Belfast City Council is drafting bye-laws which could prevent anti-abortion groups displaying graphic images in parts of the city centre.
Alliance councillor Michelle Kelly, who has suffered three miscarriages, raised the issue with the council's legal services department, which is drawing up the proposals.
"One in four women suffer miscarriages and they should not have to be traumatised by graphic images of foetuses when they are shopping on a Saturday afternoon," she said.
Earlier this month, Belfast businesswoman Barbara Whearty called on the council to stop anti-abortion groups displaying such images.
Ms Whearty, who had suffered a miscarriage, was speaking after charges against her of unlawfully assaulting two members of the Youth for Life wing of Precious Life were dismissed.
Councillor Kelly said: "I've had three miscarriages. One was early, but two were later. I last miscarried the day before my election to council in 2019.
"A few weeks later, I was in town and ran into graphic imagery displayed at the anti-abortion stall in Cornmarket. It was deeply upsetting and brought back everything that I'd gone through.
"It's ridiculous that women who have suffered miscarriages are exposed to this. I now have to avoid that area of town completely. I support the right to protest, but it must not involve retraumatising anyone."
Ms Kelly raised the issue with the City Solicitor. "The council's legal services department is currently drafting bye-laws which would prohibit the display in designated areas of images which would likely deter other people from using or enjoying that public space," she said.
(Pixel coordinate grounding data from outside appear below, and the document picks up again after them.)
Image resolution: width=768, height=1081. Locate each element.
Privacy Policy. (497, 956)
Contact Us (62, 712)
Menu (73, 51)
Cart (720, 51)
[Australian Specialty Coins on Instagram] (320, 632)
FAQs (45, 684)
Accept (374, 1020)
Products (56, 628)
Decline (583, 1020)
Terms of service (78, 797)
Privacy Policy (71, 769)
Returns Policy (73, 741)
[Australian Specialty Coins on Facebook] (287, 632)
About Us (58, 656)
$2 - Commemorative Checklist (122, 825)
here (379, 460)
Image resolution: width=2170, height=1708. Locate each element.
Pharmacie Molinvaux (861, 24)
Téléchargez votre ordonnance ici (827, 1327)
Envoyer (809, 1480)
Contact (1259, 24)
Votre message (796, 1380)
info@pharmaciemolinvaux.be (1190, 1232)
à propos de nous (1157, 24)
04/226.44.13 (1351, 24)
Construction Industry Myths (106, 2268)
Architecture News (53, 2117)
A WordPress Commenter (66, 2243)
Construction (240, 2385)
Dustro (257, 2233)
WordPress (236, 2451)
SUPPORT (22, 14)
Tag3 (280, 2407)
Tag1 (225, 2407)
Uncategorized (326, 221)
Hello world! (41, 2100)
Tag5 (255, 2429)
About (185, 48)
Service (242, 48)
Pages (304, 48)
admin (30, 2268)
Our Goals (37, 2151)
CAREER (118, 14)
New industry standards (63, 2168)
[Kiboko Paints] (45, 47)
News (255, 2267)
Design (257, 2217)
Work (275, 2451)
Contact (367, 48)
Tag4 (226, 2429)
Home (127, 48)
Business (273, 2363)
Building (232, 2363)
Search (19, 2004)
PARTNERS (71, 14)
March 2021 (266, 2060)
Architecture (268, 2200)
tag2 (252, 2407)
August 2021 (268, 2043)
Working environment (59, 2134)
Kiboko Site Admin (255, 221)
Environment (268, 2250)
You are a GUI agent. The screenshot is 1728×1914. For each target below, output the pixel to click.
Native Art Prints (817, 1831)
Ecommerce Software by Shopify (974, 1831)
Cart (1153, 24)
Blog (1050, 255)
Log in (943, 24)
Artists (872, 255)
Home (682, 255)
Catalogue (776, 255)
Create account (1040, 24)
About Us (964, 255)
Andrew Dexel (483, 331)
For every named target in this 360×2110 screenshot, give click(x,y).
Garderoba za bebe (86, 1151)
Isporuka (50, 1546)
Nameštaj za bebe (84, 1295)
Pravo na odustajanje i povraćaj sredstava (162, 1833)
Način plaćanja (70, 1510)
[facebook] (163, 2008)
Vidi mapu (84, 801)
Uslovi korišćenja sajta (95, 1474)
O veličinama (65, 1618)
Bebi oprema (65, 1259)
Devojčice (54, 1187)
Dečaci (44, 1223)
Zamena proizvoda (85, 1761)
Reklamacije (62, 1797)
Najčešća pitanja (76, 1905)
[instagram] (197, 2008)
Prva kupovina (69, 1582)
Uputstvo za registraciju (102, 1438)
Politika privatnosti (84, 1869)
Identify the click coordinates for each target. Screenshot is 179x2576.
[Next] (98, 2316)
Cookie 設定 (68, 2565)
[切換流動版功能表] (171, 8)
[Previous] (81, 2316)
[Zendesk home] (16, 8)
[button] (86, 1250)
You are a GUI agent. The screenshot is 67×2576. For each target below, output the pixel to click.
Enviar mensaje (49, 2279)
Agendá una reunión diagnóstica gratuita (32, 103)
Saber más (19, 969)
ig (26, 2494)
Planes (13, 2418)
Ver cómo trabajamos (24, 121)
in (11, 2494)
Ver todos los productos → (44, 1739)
Ms Kelly explained that legislative change would also be needed by Stormont's Department of Communities.
"An attempt to regulate the display of these images will likely be tested under Article 10 of the Human Rights Act permitting freedom of expression," she said.
"My attitude is 'bring it on'. Freedom of expression does not mean freedom from responsibility or consequences. Freedom of expression should not give anyone the right to retraumatise those who already have been through heartbreaking experiences."
Ms Kelly said she expected the draft bye-laws to come before the council's strategic policy and resources committee in the next few months.
"They will then go before a full council meeting, and I'm confident that they will pass," she said.
"This is something that should have happened a long time ago, I'm committed to keep working at it until the law is changed."
A council spokeswoman said: "Council officers are working on a set of bye-laws to address a range of issues in Belfast city centre. A draft of the proposed bye-laws will be brought before elected members for consideration in due course."
A Department of Communities spokeswoman said: "The department has not received any correspondence from Belfast City Council regarding council bye-laws."
Earlier this month, Ms Whearty recalled how she had been "completely overwhelmed" when she saw "these words 'Abortion Won't Unrape Her' and shockingly graphic images of foetuses in various stages of development".